The Peugeot three-dimensional Lion logo sits on the front grill of a Peugeot automobile at the company’s headquarters in Paris, France, on Monday, March 6, 2017. PSA Group agreed to buy General Motors Co.’s Opel unit in a transaction valued at 2.2 billion euro ($2.3 billion), creating Europe’s second-largest carmaker in a bid to better compete in the region’s saturated market. Photographer: Christophe Morin/Bloomberg

INTERNATIONAL – Car buffs with a taste for Gallic style may have to wait a while longer for French cars to return to the U.S., thanks in part to President Donald Trump.
PSA Group has been plotting a return to the American market by 2026 — first with a car-sharing service, then actually selling vehicles. But if Trump follows through on a potential 25 percent tariff on imported cars, the French automaker could look to Canada first and wait and see what happens with the U.S., said Larry Dominique, president of PSA North America. The company may have to offer more expensive vehicles due to higher levies, he said.
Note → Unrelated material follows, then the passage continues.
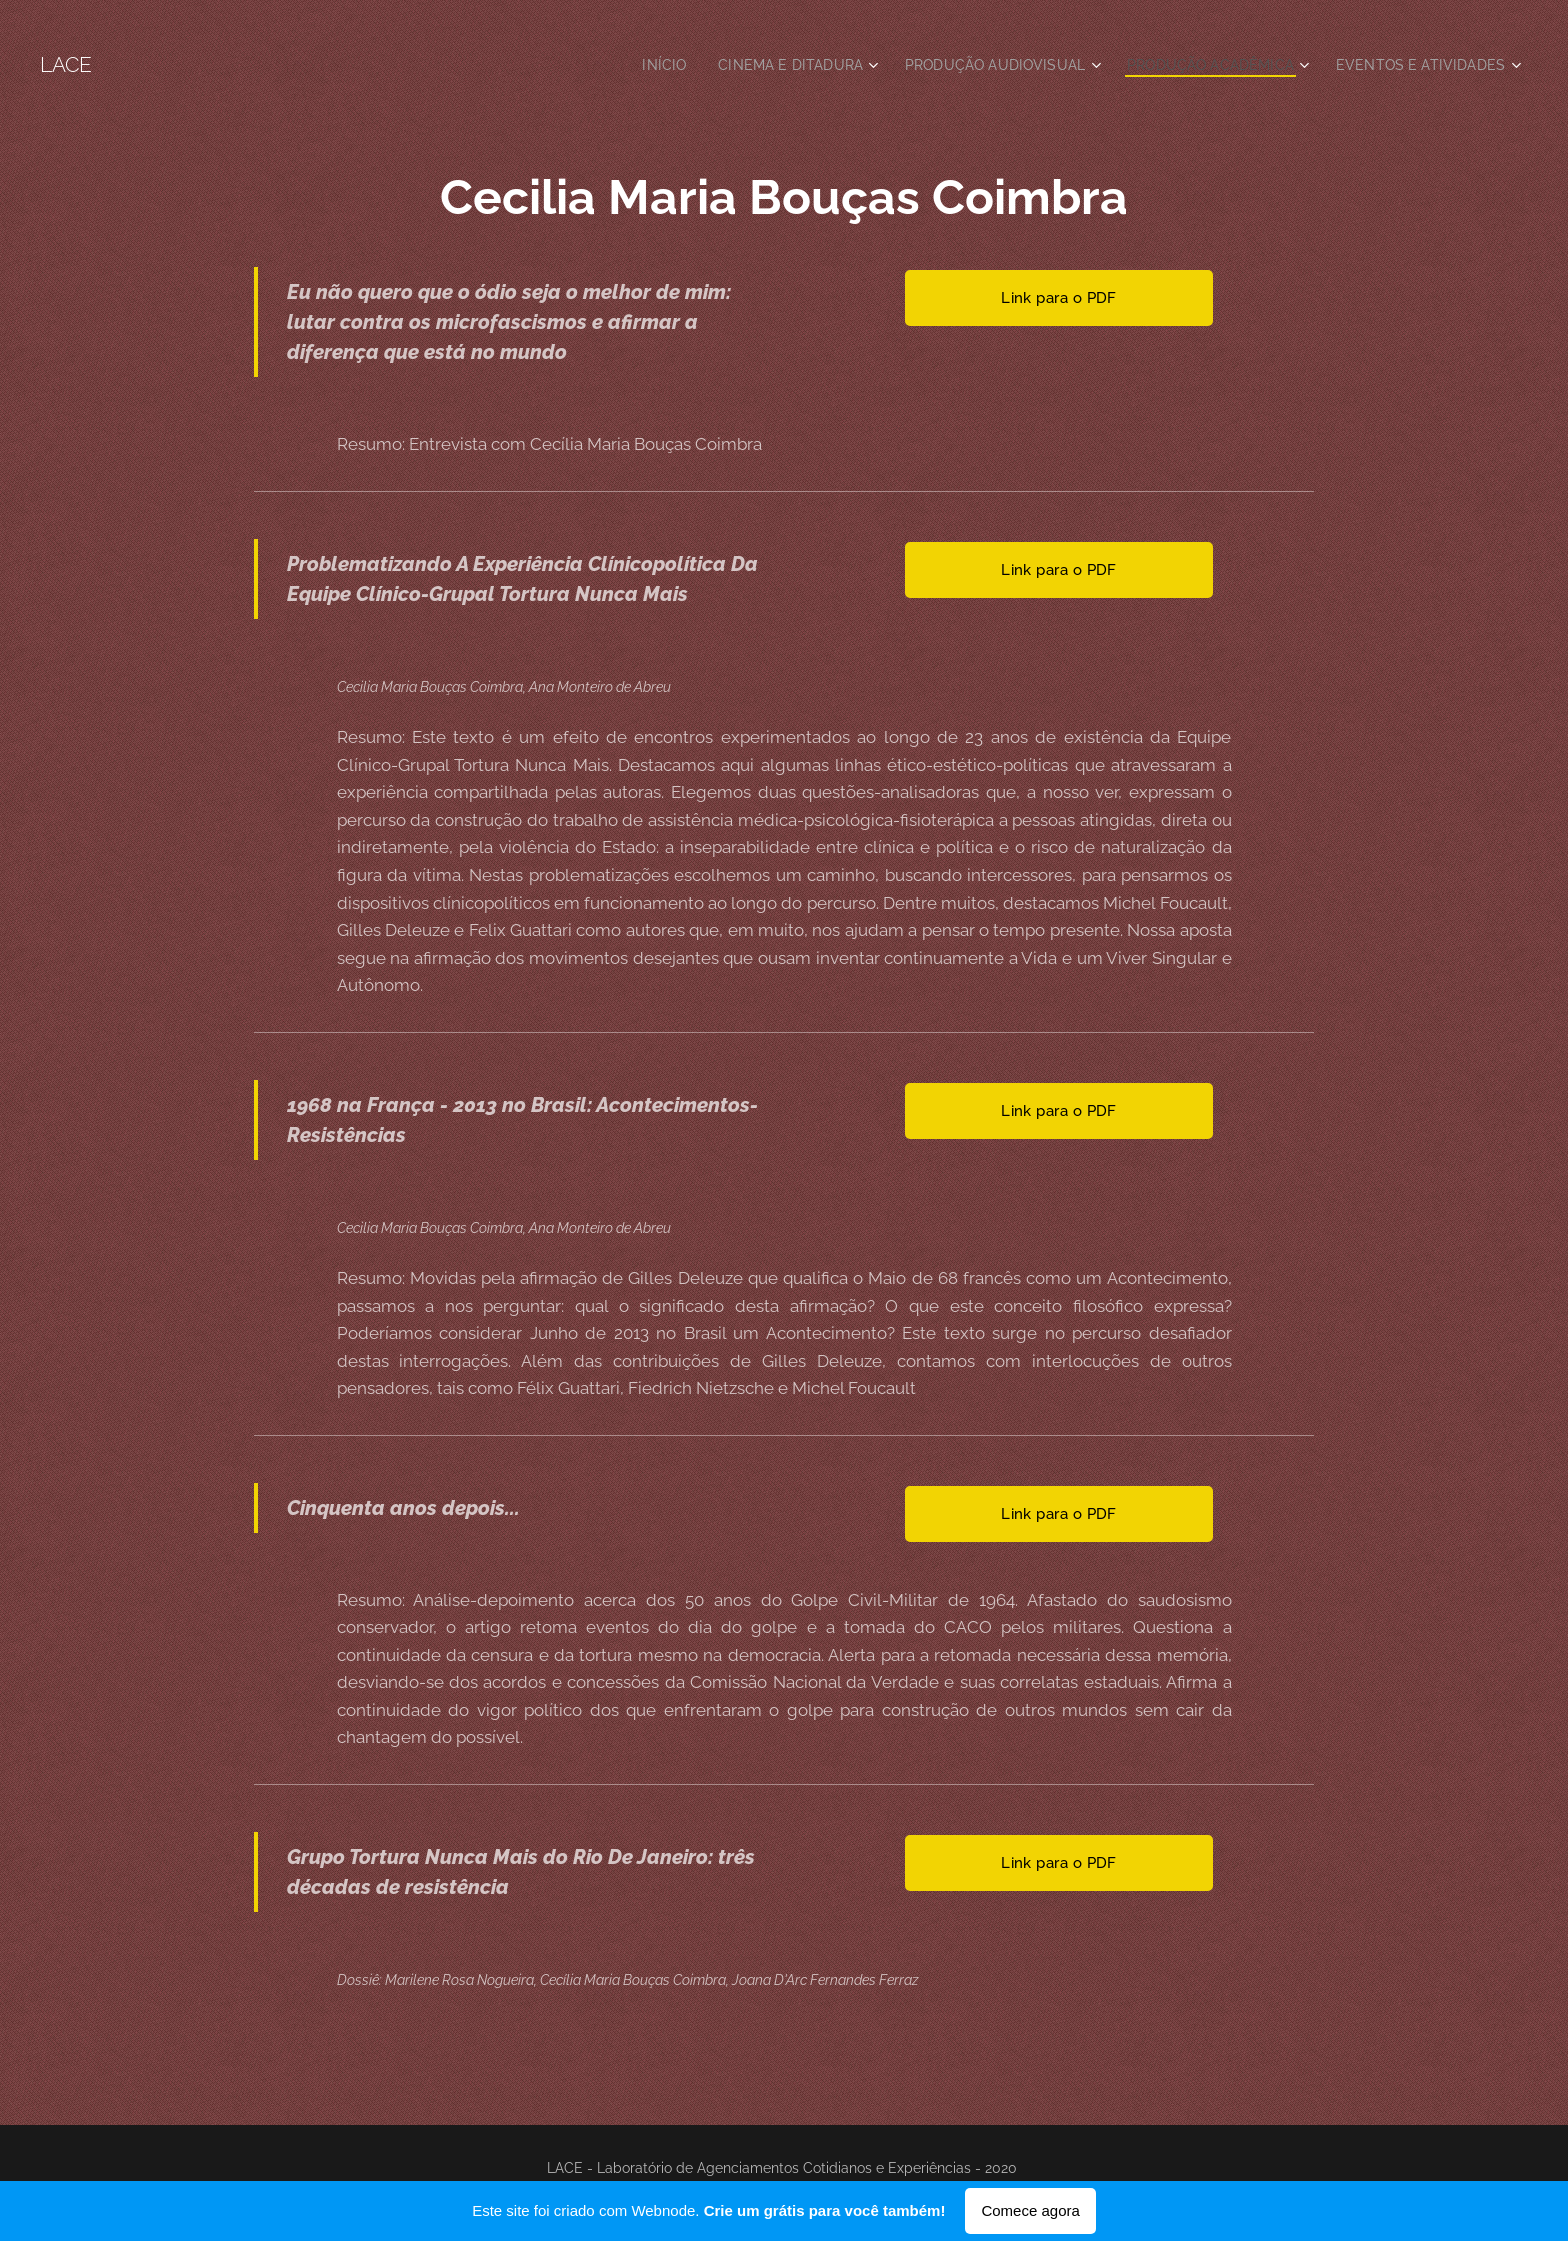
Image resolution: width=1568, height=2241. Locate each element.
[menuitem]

“Tariffs are on our minds,” Dominique said Tuesday during a presentation to the Automotive Press Association in Detroit. “Tariffs impact how fast and at what price point we import vehicles into the U.S. I’m crossing my fingers.”
Dominique, a former Nissan Motor Co. executive, said PSA has already started engineering its future models to meet U.S. safety and emissions rules. The company, which left the American market in 1991, hasn’t decided whether to mount a comeback with the brands Peugeot, Citroen, or its luxury line DS.
The free-trade deal Canada clinched with the European Union last year would make America’s northern neighbor a snap. And it won’t hurt that part of the population speaks French.
“We think we’ll have success in Quebec,” Dominique said.